Haphazard transfer of specialist doctors is affecting patients—and health facilitiesIn some cases doctors have been transferred to hospitals where they cannot use their expertise for lack of infrastructure and equipment
The government’s employee adjustment process, which was started with a view to adjusting civil servants in the new federal set-up to ensure effective service delivery, does not seem to have worked in the health sector.
Since doctors working at government health facilities too have been put in the same basket as other civil servants, services at different hospitals are likely to be affected, while specialist doctors may not be able to use their expertise in some health facilities where they have been adjusted.
Dr Badri Rijal is an orthopaedist and trauma surgeon at the National Trauma Centre. A few days ago he learned that he has been transferred to Dadeldhura Hospital.
Rijal’s concern is he won’t be able to use his expertise in Dadeldhura as the hospital there does not have trauma care facilities.
A major operation theater, back-up of intensive care, an anesthetic doctor, a team of a trained team for surgery and advanced equipment are needed to conduct major trauma surgeries including spinal surgery, said Rijal, who has been involved in academic activities of the National Academy of Medical Sciences. “But Dadeldhura hospital lacks all those.”
On the other hand, Rijal’s absence will also affect academic activities at the National Academy of Medical Sciences.
Like Rijal, dozens of specialist doctors have been transferred to various health facilities in Kathmandu and other districts, where they might not be able to use their expertise.
Experts say transfers in the past were also made without giving much thought about how that could affect services and patients. According to them, the recent employee adjustment process has made matters even worse.
Subaj Bhattarai, a consultant radiologist with the training on interventional radiology from All India Medical Institute of Medical Sciences, has been transferred to Maternity Hospital from Bir Hospital.
The National Academy of Medical Sciences had requested the India Medical Institute of Medical Sciences to provide training to Bhattarai, as Bir Hospital lacked interventional radiologists. At the maternity hospital, Bhattarai has been conducting ultrasound of pregnant women.
“Other technicians can conduct ultrasound for which you don’t need an interventional radiologist,” Bhattarai told the Post.
With Bhattarai’s transfer, Bir Hospital has not been able to provide services to the patients who are forced to go to private facilities and pay exorbitant fees.
“I had requested Health Ministry officials and the Bir Hospital administration to let me continue at Bir, but to no avail,” said Bhattarai.
Interventional radiology is a medical specialisation to perform a range of imaging procedures to obtain the images patient’s organs and other internal parts.
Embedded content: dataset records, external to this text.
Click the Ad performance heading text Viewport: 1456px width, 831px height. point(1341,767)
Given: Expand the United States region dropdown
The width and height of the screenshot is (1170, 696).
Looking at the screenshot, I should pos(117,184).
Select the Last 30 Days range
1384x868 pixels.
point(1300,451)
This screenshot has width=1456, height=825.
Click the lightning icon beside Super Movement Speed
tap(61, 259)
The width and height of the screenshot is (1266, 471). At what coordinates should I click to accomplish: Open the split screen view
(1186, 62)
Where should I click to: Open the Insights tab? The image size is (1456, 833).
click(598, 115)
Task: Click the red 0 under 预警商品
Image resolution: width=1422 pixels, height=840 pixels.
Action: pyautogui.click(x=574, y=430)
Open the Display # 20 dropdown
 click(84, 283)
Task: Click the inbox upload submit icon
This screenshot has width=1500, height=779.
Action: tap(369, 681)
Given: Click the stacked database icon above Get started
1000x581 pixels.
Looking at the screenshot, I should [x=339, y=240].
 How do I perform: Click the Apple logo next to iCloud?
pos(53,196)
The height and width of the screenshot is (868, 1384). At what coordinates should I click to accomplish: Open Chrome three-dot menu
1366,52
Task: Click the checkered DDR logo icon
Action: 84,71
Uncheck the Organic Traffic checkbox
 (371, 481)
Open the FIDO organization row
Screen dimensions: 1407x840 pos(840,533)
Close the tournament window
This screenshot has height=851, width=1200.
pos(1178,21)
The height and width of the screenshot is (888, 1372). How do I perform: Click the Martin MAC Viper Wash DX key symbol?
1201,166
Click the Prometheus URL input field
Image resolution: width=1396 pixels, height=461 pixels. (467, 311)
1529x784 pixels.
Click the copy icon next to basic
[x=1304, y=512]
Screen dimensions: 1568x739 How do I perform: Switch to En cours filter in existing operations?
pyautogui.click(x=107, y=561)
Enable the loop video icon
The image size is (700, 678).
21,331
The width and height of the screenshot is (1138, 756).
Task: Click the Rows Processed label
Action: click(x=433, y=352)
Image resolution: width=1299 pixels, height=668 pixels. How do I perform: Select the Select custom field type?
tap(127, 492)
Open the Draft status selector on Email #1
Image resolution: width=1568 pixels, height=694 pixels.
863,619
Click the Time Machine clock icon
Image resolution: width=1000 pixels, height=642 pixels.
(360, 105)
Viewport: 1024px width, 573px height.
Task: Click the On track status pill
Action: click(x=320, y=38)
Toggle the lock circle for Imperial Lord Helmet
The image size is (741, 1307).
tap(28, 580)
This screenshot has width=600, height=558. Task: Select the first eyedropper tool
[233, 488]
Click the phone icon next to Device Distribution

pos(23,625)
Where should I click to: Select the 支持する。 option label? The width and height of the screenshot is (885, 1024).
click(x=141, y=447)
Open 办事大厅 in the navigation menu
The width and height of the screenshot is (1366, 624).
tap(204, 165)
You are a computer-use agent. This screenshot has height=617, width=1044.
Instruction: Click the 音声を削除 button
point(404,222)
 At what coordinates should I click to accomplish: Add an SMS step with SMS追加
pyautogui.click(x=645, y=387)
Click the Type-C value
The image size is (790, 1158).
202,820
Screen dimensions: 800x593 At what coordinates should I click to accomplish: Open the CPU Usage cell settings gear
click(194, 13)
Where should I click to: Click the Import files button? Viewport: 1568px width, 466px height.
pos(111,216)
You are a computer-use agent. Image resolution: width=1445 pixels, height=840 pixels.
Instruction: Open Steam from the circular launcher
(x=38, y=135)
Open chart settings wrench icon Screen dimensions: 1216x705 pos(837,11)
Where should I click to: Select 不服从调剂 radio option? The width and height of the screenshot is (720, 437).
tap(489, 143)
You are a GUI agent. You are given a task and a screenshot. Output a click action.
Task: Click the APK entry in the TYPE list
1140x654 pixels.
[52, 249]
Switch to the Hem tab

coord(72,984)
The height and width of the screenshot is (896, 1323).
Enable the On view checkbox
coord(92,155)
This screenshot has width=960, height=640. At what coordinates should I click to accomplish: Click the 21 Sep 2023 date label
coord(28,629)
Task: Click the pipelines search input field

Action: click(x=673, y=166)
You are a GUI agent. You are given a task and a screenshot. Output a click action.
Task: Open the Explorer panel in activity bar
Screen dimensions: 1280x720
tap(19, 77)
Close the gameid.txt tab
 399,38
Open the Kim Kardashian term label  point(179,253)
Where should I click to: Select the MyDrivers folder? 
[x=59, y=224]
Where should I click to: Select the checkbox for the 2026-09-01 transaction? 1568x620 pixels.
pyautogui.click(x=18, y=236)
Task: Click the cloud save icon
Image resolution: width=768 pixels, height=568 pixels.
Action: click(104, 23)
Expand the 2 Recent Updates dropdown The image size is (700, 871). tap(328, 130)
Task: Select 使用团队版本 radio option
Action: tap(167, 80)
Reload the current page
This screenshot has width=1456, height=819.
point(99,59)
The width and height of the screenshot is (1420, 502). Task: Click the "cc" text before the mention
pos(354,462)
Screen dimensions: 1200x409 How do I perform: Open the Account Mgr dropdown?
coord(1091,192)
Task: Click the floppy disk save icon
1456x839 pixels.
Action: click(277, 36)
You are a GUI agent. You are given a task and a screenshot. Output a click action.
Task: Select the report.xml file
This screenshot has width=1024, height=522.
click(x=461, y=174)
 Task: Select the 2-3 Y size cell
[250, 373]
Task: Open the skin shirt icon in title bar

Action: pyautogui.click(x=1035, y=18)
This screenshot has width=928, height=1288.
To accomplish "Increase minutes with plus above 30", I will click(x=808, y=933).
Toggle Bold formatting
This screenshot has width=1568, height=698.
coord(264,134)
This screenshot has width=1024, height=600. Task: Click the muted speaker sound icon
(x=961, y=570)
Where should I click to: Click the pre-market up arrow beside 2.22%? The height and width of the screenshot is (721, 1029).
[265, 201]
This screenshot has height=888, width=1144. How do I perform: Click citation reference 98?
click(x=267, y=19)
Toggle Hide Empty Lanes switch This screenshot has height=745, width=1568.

A trained interventional radiologist can interpret the images to diagnose injury and disease and perform interventional medical procedures.
“Due to lack of an expert at our hospital, we have not been able to provide services to our patients for the last one and a half years,” Dr Swyam Prakash Pandit, programme director at Bir Hospital, told the Post.
Students pursuing higher medical degrees at NAMS have been deprived of learning due to lack of an interventional radiologist.
Dr Dipendra Pandey, chairman of the Government Doctors Association of Nepal, said that dozens of consultants’ doctors have been transferred to health facilities, where they cannot use their expertise.
“It is a waste of investment by the state on medical doctors,” said Dr Pandey. “Neither patients nor the state benefits by such haphazard transfer of experts.”
He said that consultant doctors would quit the government service if they cannot use their expertise.
Dr Baburam Marasini, a public health expert, said haphazard transfers of health workers, without knowing the repercussions, would hamper health care services further.
“While years of investment on health workers will go down the drain, patients will be forced to bear the brunt,” said Marasini.